A transaction is not complete until I either commit or rollback the
transaction, which I can choose to do as late as I want to, e.g., at
window.onclose. Therefore locks on the database will not be
released for as
long as the application wants to hold on to the transaction.
I don't think that this is true, at least in the Database interface:
http://dev.w3.org/html5/webdatabase/#asynchronous-database-api
There is no explicit commit() method. The commit happens implicitly
after all queued statements have been executed successfully.
The spec is also silent about what happens if I put a wait by making
another asynchronous call inside my transaction callback logic. By
inference, this would be allowed since all statements are executed
inside callbacks, so why distinguish between transaction and other
(non-SQLTransactionErrorCallback) types of callbacks.
The processing model in 4.3.2 simply says that the SQL statements are
queued up. It is unclear what if anything happens if the database runs
out of statements to execute if the transaction logic takes time to
add another statement to the queue before the database decides to
commit. Am I wrong or is this an ambiguous, but correct interpretation?
Those who are worried about throwing complexity of transaction
recovery on Web programmers should perhaps also be worried about the
insane complexity of asynchronous transaction programming, that no one
in the world should have to learn. The mainstream database developers
don't have to deal with that. Why should poor Web programmers have to
suffer this?
Moreover, with an asynchronous database the spec doesn't allow an
application to rollback a transaction, should certain application
logic require that. This is yet another case of creating a storage API
that is different from traditional database developers.

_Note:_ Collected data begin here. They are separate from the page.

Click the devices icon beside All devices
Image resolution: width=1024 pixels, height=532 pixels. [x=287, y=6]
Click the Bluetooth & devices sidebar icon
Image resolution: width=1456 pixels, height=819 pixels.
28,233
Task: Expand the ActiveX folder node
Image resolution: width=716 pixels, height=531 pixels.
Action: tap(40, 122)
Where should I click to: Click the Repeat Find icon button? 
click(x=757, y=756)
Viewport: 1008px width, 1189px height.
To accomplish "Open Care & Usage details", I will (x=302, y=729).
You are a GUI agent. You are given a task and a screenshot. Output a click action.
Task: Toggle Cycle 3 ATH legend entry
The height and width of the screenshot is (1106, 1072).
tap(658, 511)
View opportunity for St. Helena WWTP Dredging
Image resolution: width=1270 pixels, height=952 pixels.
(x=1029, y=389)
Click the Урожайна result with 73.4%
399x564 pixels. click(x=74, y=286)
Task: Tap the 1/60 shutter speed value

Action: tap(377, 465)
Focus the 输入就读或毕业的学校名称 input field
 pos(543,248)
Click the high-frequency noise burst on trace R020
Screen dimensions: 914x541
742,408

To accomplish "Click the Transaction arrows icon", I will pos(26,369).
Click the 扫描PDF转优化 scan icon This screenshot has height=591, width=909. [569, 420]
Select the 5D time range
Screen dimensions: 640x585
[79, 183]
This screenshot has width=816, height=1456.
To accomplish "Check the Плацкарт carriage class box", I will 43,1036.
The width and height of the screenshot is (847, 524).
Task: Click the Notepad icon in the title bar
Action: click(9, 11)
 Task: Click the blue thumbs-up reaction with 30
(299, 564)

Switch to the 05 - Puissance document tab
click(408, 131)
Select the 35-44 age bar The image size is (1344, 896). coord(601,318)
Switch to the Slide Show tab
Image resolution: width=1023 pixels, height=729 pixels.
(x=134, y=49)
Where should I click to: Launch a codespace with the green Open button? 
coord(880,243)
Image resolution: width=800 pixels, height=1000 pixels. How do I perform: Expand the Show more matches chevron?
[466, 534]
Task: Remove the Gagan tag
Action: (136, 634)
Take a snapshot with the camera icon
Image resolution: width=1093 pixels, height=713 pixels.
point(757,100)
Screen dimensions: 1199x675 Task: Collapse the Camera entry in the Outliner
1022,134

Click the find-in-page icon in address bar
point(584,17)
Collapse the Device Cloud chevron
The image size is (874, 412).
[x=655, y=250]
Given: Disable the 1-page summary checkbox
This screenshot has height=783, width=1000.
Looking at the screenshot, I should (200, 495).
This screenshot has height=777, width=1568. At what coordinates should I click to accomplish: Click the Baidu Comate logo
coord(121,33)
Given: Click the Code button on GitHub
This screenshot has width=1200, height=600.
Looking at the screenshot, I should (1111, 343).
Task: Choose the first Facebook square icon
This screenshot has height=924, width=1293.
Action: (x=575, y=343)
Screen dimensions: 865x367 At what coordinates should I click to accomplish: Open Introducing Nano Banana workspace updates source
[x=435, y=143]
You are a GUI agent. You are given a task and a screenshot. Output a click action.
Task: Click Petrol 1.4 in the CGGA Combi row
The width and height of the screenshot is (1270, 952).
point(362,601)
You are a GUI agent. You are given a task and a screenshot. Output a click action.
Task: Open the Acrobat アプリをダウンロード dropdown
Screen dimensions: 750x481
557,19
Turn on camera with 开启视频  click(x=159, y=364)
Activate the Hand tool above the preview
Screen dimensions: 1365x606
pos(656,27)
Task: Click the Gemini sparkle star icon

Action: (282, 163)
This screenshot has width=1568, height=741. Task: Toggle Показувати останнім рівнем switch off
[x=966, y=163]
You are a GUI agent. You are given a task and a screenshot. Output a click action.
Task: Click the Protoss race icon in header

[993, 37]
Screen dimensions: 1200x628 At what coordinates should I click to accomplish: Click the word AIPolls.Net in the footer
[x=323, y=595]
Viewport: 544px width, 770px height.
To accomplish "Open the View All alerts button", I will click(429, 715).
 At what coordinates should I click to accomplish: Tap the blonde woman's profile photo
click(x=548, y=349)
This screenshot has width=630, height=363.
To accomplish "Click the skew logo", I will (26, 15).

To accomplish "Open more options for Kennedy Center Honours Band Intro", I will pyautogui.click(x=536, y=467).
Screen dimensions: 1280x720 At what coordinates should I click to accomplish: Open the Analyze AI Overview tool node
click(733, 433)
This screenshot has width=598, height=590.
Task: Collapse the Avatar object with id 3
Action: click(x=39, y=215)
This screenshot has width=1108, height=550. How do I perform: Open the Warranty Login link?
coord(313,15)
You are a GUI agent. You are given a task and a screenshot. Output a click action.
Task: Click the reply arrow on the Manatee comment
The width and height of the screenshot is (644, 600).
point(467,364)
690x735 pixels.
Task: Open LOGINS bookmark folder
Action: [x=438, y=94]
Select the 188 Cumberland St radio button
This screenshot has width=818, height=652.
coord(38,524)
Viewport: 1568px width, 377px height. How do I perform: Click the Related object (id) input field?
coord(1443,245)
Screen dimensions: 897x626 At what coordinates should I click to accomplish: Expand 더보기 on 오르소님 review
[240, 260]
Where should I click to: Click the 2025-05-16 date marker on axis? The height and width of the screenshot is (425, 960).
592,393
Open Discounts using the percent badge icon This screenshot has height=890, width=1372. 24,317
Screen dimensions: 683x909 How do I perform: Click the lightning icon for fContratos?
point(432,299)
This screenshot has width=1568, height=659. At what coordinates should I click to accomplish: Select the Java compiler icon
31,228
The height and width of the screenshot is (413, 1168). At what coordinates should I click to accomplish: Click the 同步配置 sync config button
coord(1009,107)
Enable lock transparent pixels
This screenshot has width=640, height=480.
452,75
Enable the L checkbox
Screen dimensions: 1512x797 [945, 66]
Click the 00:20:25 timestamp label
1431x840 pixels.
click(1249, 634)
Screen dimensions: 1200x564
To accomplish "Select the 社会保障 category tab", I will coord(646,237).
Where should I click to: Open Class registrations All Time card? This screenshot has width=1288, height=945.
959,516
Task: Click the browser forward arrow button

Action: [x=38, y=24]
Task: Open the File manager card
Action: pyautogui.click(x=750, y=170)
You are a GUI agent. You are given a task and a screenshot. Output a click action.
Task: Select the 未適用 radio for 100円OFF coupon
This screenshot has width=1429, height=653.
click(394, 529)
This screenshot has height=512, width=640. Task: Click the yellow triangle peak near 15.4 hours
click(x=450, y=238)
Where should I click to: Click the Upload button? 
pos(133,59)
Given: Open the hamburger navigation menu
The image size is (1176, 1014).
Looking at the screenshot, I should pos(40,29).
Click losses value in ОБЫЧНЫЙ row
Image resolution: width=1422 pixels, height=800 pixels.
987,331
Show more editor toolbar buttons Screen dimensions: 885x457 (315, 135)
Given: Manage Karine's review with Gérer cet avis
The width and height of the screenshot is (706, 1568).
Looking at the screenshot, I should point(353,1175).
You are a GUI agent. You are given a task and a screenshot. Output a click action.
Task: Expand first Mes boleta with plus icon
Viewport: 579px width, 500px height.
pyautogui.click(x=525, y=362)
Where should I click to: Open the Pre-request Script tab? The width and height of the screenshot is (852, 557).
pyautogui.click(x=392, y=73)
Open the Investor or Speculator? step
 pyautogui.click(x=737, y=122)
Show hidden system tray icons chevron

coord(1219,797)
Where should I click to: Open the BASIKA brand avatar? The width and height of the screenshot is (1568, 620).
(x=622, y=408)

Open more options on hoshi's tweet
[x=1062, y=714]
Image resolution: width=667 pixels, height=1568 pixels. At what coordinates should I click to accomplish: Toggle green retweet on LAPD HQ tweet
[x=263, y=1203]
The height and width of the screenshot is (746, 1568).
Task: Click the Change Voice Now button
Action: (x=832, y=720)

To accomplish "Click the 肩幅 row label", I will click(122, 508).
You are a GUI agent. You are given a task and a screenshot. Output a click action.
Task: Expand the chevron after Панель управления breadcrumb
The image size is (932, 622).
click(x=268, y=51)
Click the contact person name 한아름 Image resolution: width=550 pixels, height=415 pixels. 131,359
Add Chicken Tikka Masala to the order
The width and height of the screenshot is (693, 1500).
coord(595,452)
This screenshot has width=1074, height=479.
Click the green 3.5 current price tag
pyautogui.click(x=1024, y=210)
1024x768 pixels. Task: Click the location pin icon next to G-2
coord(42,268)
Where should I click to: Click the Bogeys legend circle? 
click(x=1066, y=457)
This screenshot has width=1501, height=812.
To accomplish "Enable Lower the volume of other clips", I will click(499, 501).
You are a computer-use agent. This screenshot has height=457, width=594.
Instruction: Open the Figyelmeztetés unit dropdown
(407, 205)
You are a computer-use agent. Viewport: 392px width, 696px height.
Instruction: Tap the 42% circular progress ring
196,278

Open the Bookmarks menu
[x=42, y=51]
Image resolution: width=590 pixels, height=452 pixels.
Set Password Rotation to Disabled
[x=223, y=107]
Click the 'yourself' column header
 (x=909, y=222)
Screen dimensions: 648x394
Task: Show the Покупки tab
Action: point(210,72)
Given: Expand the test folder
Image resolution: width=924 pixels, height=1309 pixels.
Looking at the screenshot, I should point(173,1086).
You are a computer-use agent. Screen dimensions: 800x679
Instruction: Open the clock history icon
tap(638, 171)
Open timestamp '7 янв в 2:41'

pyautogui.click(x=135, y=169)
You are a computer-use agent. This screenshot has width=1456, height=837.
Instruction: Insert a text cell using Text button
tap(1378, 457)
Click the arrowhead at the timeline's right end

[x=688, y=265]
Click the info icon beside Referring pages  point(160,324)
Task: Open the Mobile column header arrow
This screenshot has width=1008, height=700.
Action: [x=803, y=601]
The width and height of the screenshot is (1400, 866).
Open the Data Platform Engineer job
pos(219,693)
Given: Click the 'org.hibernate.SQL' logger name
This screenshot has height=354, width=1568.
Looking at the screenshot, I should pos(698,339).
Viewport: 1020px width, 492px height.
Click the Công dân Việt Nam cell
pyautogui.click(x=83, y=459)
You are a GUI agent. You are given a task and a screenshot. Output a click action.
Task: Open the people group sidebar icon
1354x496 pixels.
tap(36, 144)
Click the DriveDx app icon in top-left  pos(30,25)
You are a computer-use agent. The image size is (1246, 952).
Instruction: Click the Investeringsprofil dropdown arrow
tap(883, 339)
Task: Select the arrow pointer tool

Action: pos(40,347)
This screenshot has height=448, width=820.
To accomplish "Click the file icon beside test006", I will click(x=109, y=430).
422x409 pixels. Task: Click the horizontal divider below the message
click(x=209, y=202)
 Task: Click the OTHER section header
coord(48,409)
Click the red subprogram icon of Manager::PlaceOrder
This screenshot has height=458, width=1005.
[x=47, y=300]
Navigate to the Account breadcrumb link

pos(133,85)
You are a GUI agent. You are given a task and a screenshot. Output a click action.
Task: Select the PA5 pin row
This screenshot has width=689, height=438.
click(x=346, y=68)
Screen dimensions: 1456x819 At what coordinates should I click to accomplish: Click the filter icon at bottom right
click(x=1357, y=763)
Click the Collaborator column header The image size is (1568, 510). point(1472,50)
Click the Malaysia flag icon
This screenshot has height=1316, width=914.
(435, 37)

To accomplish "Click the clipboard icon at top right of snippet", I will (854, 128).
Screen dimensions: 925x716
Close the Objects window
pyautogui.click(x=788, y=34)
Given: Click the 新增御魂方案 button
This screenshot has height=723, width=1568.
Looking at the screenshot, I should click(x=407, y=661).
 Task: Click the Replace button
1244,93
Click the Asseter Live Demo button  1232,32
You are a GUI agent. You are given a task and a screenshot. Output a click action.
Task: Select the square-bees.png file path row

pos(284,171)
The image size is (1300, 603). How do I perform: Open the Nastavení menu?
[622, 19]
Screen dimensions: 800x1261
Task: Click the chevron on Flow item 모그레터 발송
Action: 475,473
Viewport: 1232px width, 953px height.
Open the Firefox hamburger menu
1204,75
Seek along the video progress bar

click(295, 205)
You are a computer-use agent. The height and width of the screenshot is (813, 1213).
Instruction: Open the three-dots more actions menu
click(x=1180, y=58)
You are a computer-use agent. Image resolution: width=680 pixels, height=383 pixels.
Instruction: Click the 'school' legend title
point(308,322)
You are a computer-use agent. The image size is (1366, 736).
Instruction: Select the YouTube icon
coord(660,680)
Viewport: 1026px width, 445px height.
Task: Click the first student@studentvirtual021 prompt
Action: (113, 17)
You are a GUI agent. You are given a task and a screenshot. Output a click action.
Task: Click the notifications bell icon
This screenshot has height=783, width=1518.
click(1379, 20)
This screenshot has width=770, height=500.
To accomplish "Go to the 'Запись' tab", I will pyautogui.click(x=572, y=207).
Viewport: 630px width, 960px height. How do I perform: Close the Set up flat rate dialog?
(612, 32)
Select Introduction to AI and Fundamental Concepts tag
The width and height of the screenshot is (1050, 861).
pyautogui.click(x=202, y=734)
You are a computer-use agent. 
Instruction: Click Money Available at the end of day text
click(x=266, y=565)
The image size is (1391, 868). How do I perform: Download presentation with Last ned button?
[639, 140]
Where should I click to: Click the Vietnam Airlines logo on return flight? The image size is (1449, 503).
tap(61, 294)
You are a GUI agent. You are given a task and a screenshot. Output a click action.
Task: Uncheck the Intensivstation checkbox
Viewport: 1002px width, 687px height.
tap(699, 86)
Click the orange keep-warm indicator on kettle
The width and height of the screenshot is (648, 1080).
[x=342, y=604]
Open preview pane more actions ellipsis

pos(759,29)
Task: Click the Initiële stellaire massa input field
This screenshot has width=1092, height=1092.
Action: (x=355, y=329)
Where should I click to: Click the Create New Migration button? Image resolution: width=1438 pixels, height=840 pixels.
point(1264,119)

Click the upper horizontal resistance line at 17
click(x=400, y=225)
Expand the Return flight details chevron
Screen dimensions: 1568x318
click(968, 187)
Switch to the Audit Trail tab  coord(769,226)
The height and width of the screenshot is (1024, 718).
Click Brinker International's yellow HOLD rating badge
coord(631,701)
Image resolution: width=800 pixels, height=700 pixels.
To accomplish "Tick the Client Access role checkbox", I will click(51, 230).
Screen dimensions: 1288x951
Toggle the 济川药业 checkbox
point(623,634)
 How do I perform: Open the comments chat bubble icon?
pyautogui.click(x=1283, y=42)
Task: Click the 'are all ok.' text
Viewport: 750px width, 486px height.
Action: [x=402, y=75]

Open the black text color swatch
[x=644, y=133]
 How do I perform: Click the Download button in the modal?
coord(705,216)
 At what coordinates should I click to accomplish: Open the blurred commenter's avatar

There seems to be a pattern of ignoring good API practices when
interacting with a database and it appears intentional. Am I wrong in
my interpretation?
It does appear that it is possible to hold a transaction open all day
with the DatabaseSync interface
(http://dev.w3.org/html5/webdatabase/#databasesync). Specifically the
SQLTransactionSync method has commit/rollback methods. The
DatabaseSync interface was added after I worked on this, so I can't
say why it doesn't use callbacks.
In any case, I was talking about the async flavor which is what my
example code referred to. Do you agree it is not possible to hang
transactions open from Database
(http://dev.w3.org/html5/webdatabase/#database)? If not, what am I
missing?
I can't agree simply because the spec says nothing about it. In fact,
if anything the rest of the spec text around asynchronous processing
suggests that it is possible to hang transactions indefinitely.